=== WORK ITEM ===
The records below are to be retyped in full. Keep every word.

=== PROVIDED DATA ===
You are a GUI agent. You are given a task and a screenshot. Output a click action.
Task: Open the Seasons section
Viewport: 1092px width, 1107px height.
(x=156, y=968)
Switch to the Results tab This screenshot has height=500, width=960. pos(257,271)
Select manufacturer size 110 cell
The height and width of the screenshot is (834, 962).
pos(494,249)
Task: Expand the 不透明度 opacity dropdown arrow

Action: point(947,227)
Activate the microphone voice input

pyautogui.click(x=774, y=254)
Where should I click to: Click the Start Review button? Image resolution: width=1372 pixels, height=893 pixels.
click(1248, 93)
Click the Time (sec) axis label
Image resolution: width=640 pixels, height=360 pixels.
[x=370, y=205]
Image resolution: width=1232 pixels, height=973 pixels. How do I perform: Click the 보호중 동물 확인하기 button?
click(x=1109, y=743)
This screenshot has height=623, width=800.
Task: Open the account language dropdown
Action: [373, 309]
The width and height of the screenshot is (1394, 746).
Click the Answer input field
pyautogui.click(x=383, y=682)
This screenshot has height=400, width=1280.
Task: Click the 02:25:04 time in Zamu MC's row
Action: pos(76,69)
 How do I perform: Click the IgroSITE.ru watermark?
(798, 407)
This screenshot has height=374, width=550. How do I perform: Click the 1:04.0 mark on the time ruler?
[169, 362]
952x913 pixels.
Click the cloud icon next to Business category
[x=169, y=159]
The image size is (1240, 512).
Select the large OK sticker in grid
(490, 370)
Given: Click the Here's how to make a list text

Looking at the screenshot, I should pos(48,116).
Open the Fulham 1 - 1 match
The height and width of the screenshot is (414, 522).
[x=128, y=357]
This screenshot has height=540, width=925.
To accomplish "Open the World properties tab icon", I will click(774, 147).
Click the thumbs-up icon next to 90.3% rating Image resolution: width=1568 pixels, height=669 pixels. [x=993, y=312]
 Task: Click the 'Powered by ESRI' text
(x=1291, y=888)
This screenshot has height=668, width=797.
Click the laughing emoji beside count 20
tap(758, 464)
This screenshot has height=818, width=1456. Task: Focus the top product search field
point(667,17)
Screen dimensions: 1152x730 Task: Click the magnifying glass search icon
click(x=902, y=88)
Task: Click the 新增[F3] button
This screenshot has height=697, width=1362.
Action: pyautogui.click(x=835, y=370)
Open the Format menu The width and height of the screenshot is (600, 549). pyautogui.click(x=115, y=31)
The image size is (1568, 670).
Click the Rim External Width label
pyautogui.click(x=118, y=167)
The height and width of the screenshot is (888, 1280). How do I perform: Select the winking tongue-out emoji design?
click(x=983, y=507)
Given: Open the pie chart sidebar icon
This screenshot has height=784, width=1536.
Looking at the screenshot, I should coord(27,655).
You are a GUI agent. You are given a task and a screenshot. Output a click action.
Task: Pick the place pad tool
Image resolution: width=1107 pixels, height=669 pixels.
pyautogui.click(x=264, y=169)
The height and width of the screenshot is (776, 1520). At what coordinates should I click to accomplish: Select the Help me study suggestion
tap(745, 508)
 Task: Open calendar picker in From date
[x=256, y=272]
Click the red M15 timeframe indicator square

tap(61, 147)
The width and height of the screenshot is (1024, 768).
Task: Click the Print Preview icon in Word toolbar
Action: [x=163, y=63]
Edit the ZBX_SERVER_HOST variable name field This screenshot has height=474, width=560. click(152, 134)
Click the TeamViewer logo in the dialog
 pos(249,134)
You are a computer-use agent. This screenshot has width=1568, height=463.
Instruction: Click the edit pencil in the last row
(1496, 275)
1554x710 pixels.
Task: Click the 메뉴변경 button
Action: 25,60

=== ANSWER SPACE ===
You are a GUI agent. You are given a task and a screenshot. Output a click action.
Task: Open the Seasons section
Viewport: 1092px width, 1107px height.
(x=156, y=968)
Switch to the Results tab This screenshot has height=500, width=960. pos(257,271)
Select manufacturer size 110 cell
The height and width of the screenshot is (834, 962).
pos(494,249)
Task: Expand the 不透明度 opacity dropdown arrow

Action: point(947,227)
Activate the microphone voice input

pyautogui.click(x=774, y=254)
Where should I click to: Click the Start Review button? Image resolution: width=1372 pixels, height=893 pixels.
click(1248, 93)
Click the Time (sec) axis label
Image resolution: width=640 pixels, height=360 pixels.
[x=370, y=205]
Image resolution: width=1232 pixels, height=973 pixels. How do I perform: Click the 보호중 동물 확인하기 button?
click(x=1109, y=743)
This screenshot has height=623, width=800.
Task: Open the account language dropdown
Action: [373, 309]
The width and height of the screenshot is (1394, 746).
Click the Answer input field
pyautogui.click(x=383, y=682)
This screenshot has height=400, width=1280.
Task: Click the 02:25:04 time in Zamu MC's row
Action: pos(76,69)
 How do I perform: Click the IgroSITE.ru watermark?
(798, 407)
This screenshot has height=374, width=550. How do I perform: Click the 1:04.0 mark on the time ruler?
[169, 362]
952x913 pixels.
Click the cloud icon next to Business category
[x=169, y=159]
The image size is (1240, 512).
Select the large OK sticker in grid
(490, 370)
Given: Click the Here's how to make a list text

Looking at the screenshot, I should pos(48,116).
Open the Fulham 1 - 1 match
The height and width of the screenshot is (414, 522).
[x=128, y=357]
This screenshot has height=540, width=925.
To accomplish "Open the World properties tab icon", I will click(774, 147).
Click the thumbs-up icon next to 90.3% rating Image resolution: width=1568 pixels, height=669 pixels. [x=993, y=312]
 Task: Click the 'Powered by ESRI' text
(x=1291, y=888)
This screenshot has height=668, width=797.
Click the laughing emoji beside count 20
tap(758, 464)
This screenshot has height=818, width=1456. Task: Focus the top product search field
point(667,17)
Screen dimensions: 1152x730 Task: Click the magnifying glass search icon
click(x=902, y=88)
Task: Click the 新增[F3] button
This screenshot has height=697, width=1362.
Action: pyautogui.click(x=835, y=370)
Open the Format menu The width and height of the screenshot is (600, 549). pyautogui.click(x=115, y=31)
The image size is (1568, 670).
Click the Rim External Width label
pyautogui.click(x=118, y=167)
The height and width of the screenshot is (888, 1280). How do I perform: Select the winking tongue-out emoji design?
click(x=983, y=507)
Given: Open the pie chart sidebar icon
This screenshot has height=784, width=1536.
Looking at the screenshot, I should coord(27,655).
You are a GUI agent. You are given a task and a screenshot. Output a click action.
Task: Pick the place pad tool
Image resolution: width=1107 pixels, height=669 pixels.
pyautogui.click(x=264, y=169)
The height and width of the screenshot is (776, 1520). At what coordinates should I click to accomplish: Select the Help me study suggestion
tap(745, 508)
 Task: Open calendar picker in From date
[x=256, y=272]
Click the red M15 timeframe indicator square

tap(61, 147)
The width and height of the screenshot is (1024, 768).
Task: Click the Print Preview icon in Word toolbar
Action: [x=163, y=63]
Edit the ZBX_SERVER_HOST variable name field This screenshot has height=474, width=560. click(152, 134)
Click the TeamViewer logo in the dialog
 pos(249,134)
You are a computer-use agent. This screenshot has width=1568, height=463.
Instruction: Click the edit pencil in the last row
(1496, 275)
1554x710 pixels.
Task: Click the 메뉴변경 button
Action: 25,60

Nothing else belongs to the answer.